- Opening Delimiter -
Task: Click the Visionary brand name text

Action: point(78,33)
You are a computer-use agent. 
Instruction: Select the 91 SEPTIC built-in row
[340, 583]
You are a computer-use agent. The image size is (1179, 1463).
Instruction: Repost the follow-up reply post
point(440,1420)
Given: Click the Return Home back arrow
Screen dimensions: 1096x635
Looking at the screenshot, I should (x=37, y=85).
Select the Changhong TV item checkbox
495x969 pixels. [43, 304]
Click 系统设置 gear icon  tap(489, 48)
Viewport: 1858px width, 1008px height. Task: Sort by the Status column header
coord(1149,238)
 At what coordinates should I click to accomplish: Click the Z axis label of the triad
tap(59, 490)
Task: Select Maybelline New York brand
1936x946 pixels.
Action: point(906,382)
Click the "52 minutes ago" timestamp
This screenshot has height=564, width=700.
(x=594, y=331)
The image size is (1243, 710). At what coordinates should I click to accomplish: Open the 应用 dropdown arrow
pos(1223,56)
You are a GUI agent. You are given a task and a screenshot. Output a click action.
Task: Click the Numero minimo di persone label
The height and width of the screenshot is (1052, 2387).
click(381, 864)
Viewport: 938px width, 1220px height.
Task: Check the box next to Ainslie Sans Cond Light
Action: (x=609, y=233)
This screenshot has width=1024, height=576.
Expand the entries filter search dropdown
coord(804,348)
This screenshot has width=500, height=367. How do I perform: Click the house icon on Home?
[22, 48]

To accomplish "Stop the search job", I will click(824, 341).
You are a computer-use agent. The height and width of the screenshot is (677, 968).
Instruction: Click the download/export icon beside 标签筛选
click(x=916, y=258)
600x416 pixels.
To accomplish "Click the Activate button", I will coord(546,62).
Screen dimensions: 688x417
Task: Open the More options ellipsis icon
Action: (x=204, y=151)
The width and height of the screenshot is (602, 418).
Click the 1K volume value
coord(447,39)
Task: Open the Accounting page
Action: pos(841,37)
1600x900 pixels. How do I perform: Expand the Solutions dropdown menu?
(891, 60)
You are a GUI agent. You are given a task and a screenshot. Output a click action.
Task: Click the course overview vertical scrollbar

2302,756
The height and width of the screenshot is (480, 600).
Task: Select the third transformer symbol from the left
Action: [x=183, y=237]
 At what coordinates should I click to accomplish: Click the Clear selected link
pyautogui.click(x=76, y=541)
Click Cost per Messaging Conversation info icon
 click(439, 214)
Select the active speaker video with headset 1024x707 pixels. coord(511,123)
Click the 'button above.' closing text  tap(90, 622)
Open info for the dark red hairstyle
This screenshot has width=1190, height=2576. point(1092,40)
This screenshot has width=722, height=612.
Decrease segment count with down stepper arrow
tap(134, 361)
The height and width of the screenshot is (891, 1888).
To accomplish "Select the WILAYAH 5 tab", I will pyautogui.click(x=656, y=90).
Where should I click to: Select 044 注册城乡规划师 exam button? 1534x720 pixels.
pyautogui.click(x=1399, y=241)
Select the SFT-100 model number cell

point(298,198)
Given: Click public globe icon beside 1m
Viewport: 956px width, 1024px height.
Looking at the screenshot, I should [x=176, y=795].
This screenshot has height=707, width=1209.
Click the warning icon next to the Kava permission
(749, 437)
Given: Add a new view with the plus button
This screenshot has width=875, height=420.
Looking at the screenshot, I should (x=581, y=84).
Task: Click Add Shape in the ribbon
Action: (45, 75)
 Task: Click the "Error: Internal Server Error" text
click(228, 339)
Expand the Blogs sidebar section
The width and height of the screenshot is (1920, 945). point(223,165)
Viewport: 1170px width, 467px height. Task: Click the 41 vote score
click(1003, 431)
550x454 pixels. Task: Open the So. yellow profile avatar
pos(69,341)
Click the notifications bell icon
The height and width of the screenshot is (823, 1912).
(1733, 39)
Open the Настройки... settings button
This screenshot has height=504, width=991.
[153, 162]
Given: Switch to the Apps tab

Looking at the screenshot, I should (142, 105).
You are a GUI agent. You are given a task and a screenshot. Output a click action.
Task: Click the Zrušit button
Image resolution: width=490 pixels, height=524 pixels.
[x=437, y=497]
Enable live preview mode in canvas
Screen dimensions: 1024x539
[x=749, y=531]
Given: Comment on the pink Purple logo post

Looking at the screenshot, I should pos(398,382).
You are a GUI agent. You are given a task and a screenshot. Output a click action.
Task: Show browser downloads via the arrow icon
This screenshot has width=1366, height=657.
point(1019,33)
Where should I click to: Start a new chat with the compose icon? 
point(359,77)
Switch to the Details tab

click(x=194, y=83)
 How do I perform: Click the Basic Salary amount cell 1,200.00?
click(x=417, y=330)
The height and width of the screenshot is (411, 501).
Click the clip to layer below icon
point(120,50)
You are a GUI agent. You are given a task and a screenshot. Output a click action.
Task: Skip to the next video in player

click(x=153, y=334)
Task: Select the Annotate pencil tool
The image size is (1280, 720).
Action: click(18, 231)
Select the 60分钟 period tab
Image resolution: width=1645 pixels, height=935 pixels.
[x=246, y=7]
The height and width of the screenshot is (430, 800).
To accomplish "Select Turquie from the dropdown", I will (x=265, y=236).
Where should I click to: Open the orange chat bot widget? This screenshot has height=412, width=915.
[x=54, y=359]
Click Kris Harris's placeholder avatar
- Closing Delimiter -
> _REQUIRED WORK_: Output every record without changing any wording.

> _SOLUTION BELOW_:
Task: Click the Visionary brand name text

Action: point(78,33)
You are a computer-use agent. 
Instruction: Select the 91 SEPTIC built-in row
[340, 583]
You are a computer-use agent. The image size is (1179, 1463).
Instruction: Repost the follow-up reply post
point(440,1420)
Given: Click the Return Home back arrow
Screen dimensions: 1096x635
Looking at the screenshot, I should (x=37, y=85).
Select the Changhong TV item checkbox
495x969 pixels. [43, 304]
Click 系统设置 gear icon  tap(489, 48)
Viewport: 1858px width, 1008px height. Task: Sort by the Status column header
coord(1149,238)
 At what coordinates should I click to accomplish: Click the Z axis label of the triad
tap(59, 490)
Task: Select Maybelline New York brand
1936x946 pixels.
Action: point(906,382)
Click the "52 minutes ago" timestamp
This screenshot has height=564, width=700.
(x=594, y=331)
The image size is (1243, 710). At what coordinates should I click to accomplish: Open the 应用 dropdown arrow
pos(1223,56)
You are a GUI agent. You are given a task and a screenshot. Output a click action.
Task: Click the Numero minimo di persone label
The height and width of the screenshot is (1052, 2387).
click(381, 864)
Viewport: 938px width, 1220px height.
Task: Check the box next to Ainslie Sans Cond Light
Action: (x=609, y=233)
This screenshot has width=1024, height=576.
Expand the entries filter search dropdown
coord(804,348)
This screenshot has width=500, height=367. How do I perform: Click the house icon on Home?
[22, 48]

To accomplish "Stop the search job", I will click(824, 341).
You are a computer-use agent. The height and width of the screenshot is (677, 968).
Instruction: Click the download/export icon beside 标签筛选
click(x=916, y=258)
600x416 pixels.
To accomplish "Click the Activate button", I will coord(546,62).
Screen dimensions: 688x417
Task: Open the More options ellipsis icon
Action: (x=204, y=151)
The width and height of the screenshot is (602, 418).
Click the 1K volume value
coord(447,39)
Task: Open the Accounting page
Action: pos(841,37)
1600x900 pixels. How do I perform: Expand the Solutions dropdown menu?
(891, 60)
You are a GUI agent. You are given a task and a screenshot. Output a click action.
Task: Click the course overview vertical scrollbar

2302,756
The height and width of the screenshot is (480, 600).
Task: Select the third transformer symbol from the left
Action: [x=183, y=237]
 At what coordinates should I click to accomplish: Click the Clear selected link
pyautogui.click(x=76, y=541)
Click Cost per Messaging Conversation info icon
 click(439, 214)
Select the active speaker video with headset 1024x707 pixels. coord(511,123)
Click the 'button above.' closing text  tap(90, 622)
Open info for the dark red hairstyle
This screenshot has width=1190, height=2576. point(1092,40)
This screenshot has width=722, height=612.
Decrease segment count with down stepper arrow
tap(134, 361)
The height and width of the screenshot is (891, 1888).
To accomplish "Select the WILAYAH 5 tab", I will pyautogui.click(x=656, y=90).
Where should I click to: Select 044 注册城乡规划师 exam button? 1534x720 pixels.
pyautogui.click(x=1399, y=241)
Select the SFT-100 model number cell

point(298,198)
Given: Click public globe icon beside 1m
Viewport: 956px width, 1024px height.
Looking at the screenshot, I should [x=176, y=795].
This screenshot has height=707, width=1209.
Click the warning icon next to the Kava permission
(749, 437)
Given: Add a new view with the plus button
This screenshot has width=875, height=420.
Looking at the screenshot, I should (x=581, y=84).
Task: Click Add Shape in the ribbon
Action: (45, 75)
 Task: Click the "Error: Internal Server Error" text
click(228, 339)
Expand the Blogs sidebar section
The width and height of the screenshot is (1920, 945). point(223,165)
Viewport: 1170px width, 467px height. Task: Click the 41 vote score
click(1003, 431)
550x454 pixels. Task: Open the So. yellow profile avatar
pos(69,341)
Click the notifications bell icon
The height and width of the screenshot is (823, 1912).
(1733, 39)
Open the Настройки... settings button
This screenshot has height=504, width=991.
[153, 162]
Given: Switch to the Apps tab

Looking at the screenshot, I should (142, 105).
You are a GUI agent. You are given a task and a screenshot. Output a click action.
Task: Click the Zrušit button
Image resolution: width=490 pixels, height=524 pixels.
[x=437, y=497]
Enable live preview mode in canvas
Screen dimensions: 1024x539
[x=749, y=531]
Given: Comment on the pink Purple logo post

Looking at the screenshot, I should pos(398,382).
You are a GUI agent. You are given a task and a screenshot. Output a click action.
Task: Show browser downloads via the arrow icon
This screenshot has width=1366, height=657.
point(1019,33)
Where should I click to: Start a new chat with the compose icon? 
point(359,77)
Switch to the Details tab

click(x=194, y=83)
 How do I perform: Click the Basic Salary amount cell 1,200.00?
click(x=417, y=330)
The height and width of the screenshot is (411, 501).
Click the clip to layer below icon
point(120,50)
You are a GUI agent. You are given a task and a screenshot. Output a click action.
Task: Skip to the next video in player

click(x=153, y=334)
Task: Select the Annotate pencil tool
The image size is (1280, 720).
Action: click(18, 231)
Select the 60分钟 period tab
Image resolution: width=1645 pixels, height=935 pixels.
[x=246, y=7]
The height and width of the screenshot is (430, 800).
To accomplish "Select Turquie from the dropdown", I will (x=265, y=236).
Where should I click to: Open the orange chat bot widget? This screenshot has height=412, width=915.
[x=54, y=359]
Click Kris Harris's placeholder avatar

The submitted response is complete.